WORK TO BE COMPLETED
Copy out all of the following items word for word, with every line left unchanged.

DATA
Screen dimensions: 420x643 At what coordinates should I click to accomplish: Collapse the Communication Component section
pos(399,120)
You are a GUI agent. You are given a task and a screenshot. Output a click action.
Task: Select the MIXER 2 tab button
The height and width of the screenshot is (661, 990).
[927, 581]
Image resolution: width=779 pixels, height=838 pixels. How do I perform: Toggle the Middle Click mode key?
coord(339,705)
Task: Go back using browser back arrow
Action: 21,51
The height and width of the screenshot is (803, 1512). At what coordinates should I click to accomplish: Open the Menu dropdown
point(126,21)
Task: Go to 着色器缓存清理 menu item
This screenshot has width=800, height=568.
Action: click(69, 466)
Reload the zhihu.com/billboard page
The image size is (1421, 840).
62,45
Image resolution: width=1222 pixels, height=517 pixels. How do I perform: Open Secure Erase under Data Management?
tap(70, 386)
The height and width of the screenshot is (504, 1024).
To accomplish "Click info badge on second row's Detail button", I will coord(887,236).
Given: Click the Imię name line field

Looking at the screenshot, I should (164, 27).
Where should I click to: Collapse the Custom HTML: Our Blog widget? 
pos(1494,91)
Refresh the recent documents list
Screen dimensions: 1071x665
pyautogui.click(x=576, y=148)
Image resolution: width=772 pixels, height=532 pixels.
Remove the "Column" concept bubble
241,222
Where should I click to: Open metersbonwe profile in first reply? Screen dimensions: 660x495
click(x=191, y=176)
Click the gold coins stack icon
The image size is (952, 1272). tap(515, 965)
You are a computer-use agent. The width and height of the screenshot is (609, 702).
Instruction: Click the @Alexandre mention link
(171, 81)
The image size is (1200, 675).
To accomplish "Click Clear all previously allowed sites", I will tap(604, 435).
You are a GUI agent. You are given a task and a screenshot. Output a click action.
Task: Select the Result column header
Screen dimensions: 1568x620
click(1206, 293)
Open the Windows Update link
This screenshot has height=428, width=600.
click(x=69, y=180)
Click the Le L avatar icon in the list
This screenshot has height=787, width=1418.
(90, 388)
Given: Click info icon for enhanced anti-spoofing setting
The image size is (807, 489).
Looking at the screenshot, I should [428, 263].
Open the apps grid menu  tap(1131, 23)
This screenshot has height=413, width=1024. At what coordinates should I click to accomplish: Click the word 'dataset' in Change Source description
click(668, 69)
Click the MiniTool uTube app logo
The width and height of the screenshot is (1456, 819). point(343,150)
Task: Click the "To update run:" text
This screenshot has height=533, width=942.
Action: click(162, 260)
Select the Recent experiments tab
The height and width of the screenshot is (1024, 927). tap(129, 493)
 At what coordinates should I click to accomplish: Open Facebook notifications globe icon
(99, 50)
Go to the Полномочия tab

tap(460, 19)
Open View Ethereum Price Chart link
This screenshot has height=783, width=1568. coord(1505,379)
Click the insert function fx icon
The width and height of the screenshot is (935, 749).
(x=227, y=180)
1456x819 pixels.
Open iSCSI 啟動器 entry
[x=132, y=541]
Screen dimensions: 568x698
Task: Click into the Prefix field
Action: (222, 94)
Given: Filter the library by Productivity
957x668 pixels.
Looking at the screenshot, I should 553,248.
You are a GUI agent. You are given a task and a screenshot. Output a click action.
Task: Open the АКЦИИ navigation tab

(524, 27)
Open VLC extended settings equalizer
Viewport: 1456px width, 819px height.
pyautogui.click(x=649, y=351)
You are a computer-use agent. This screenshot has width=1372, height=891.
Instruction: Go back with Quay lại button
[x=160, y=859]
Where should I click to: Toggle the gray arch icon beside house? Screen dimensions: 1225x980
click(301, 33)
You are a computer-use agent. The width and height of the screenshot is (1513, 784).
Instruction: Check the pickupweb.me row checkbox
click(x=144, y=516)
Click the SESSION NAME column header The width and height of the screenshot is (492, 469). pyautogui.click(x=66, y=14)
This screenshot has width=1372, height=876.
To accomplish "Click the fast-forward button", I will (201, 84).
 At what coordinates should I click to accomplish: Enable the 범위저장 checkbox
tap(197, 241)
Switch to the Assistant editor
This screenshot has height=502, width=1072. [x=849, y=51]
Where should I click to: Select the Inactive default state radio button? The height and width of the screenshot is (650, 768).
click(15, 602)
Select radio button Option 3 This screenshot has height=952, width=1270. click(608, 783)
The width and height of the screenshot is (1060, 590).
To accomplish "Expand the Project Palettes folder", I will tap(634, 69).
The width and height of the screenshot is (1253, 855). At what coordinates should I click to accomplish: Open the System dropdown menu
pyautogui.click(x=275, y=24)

EXPECTED ANSWER
Screen dimensions: 420x643 At what coordinates should I click to accomplish: Collapse the Communication Component section
pos(399,120)
You are a GUI agent. You are given a task and a screenshot. Output a click action.
Task: Select the MIXER 2 tab button
The height and width of the screenshot is (661, 990).
[927, 581]
Image resolution: width=779 pixels, height=838 pixels. How do I perform: Toggle the Middle Click mode key?
coord(339,705)
Task: Go back using browser back arrow
Action: 21,51
The height and width of the screenshot is (803, 1512). At what coordinates should I click to accomplish: Open the Menu dropdown
point(126,21)
Task: Go to 着色器缓存清理 menu item
This screenshot has width=800, height=568.
Action: click(69, 466)
Reload the zhihu.com/billboard page
The image size is (1421, 840).
62,45
Image resolution: width=1222 pixels, height=517 pixels. How do I perform: Open Secure Erase under Data Management?
tap(70, 386)
The height and width of the screenshot is (504, 1024).
To accomplish "Click info badge on second row's Detail button", I will coord(887,236).
Given: Click the Imię name line field

Looking at the screenshot, I should (164, 27).
Where should I click to: Collapse the Custom HTML: Our Blog widget? 
pos(1494,91)
Refresh the recent documents list
Screen dimensions: 1071x665
pyautogui.click(x=576, y=148)
Image resolution: width=772 pixels, height=532 pixels.
Remove the "Column" concept bubble
241,222
Where should I click to: Open metersbonwe profile in first reply? Screen dimensions: 660x495
click(x=191, y=176)
Click the gold coins stack icon
The image size is (952, 1272). tap(515, 965)
You are a computer-use agent. The width and height of the screenshot is (609, 702).
Instruction: Click the @Alexandre mention link
(171, 81)
The image size is (1200, 675).
To accomplish "Click Clear all previously allowed sites", I will tap(604, 435).
You are a GUI agent. You are given a task and a screenshot. Output a click action.
Task: Select the Result column header
Screen dimensions: 1568x620
click(1206, 293)
Open the Windows Update link
This screenshot has height=428, width=600.
click(x=69, y=180)
Click the Le L avatar icon in the list
This screenshot has height=787, width=1418.
(90, 388)
Given: Click info icon for enhanced anti-spoofing setting
The image size is (807, 489).
Looking at the screenshot, I should [428, 263].
Open the apps grid menu  tap(1131, 23)
This screenshot has height=413, width=1024. At what coordinates should I click to accomplish: Click the word 'dataset' in Change Source description
click(668, 69)
Click the MiniTool uTube app logo
The width and height of the screenshot is (1456, 819). point(343,150)
Task: Click the "To update run:" text
This screenshot has height=533, width=942.
Action: click(162, 260)
Select the Recent experiments tab
The height and width of the screenshot is (1024, 927). tap(129, 493)
 At what coordinates should I click to accomplish: Open Facebook notifications globe icon
(99, 50)
Go to the Полномочия tab

tap(460, 19)
Open View Ethereum Price Chart link
This screenshot has height=783, width=1568. coord(1505,379)
Click the insert function fx icon
The width and height of the screenshot is (935, 749).
(x=227, y=180)
1456x819 pixels.
Open iSCSI 啟動器 entry
[x=132, y=541]
Screen dimensions: 568x698
Task: Click into the Prefix field
Action: (222, 94)
Given: Filter the library by Productivity
957x668 pixels.
Looking at the screenshot, I should 553,248.
You are a GUI agent. You are given a task and a screenshot. Output a click action.
Task: Open the АКЦИИ navigation tab

(524, 27)
Open VLC extended settings equalizer
Viewport: 1456px width, 819px height.
pyautogui.click(x=649, y=351)
You are a computer-use agent. This screenshot has width=1372, height=891.
Instruction: Go back with Quay lại button
[x=160, y=859]
Where should I click to: Toggle the gray arch icon beside house? Screen dimensions: 1225x980
click(301, 33)
You are a computer-use agent. The width and height of the screenshot is (1513, 784).
Instruction: Check the pickupweb.me row checkbox
click(x=144, y=516)
Click the SESSION NAME column header The width and height of the screenshot is (492, 469). pyautogui.click(x=66, y=14)
This screenshot has width=1372, height=876.
To accomplish "Click the fast-forward button", I will (201, 84).
 At what coordinates should I click to accomplish: Enable the 범위저장 checkbox
tap(197, 241)
Switch to the Assistant editor
This screenshot has height=502, width=1072. [x=849, y=51]
Where should I click to: Select the Inactive default state radio button? The height and width of the screenshot is (650, 768).
click(15, 602)
Select radio button Option 3 This screenshot has height=952, width=1270. click(608, 783)
The width and height of the screenshot is (1060, 590).
To accomplish "Expand the Project Palettes folder", I will tap(634, 69).
The width and height of the screenshot is (1253, 855). At what coordinates should I click to accomplish: Open the System dropdown menu
pyautogui.click(x=275, y=24)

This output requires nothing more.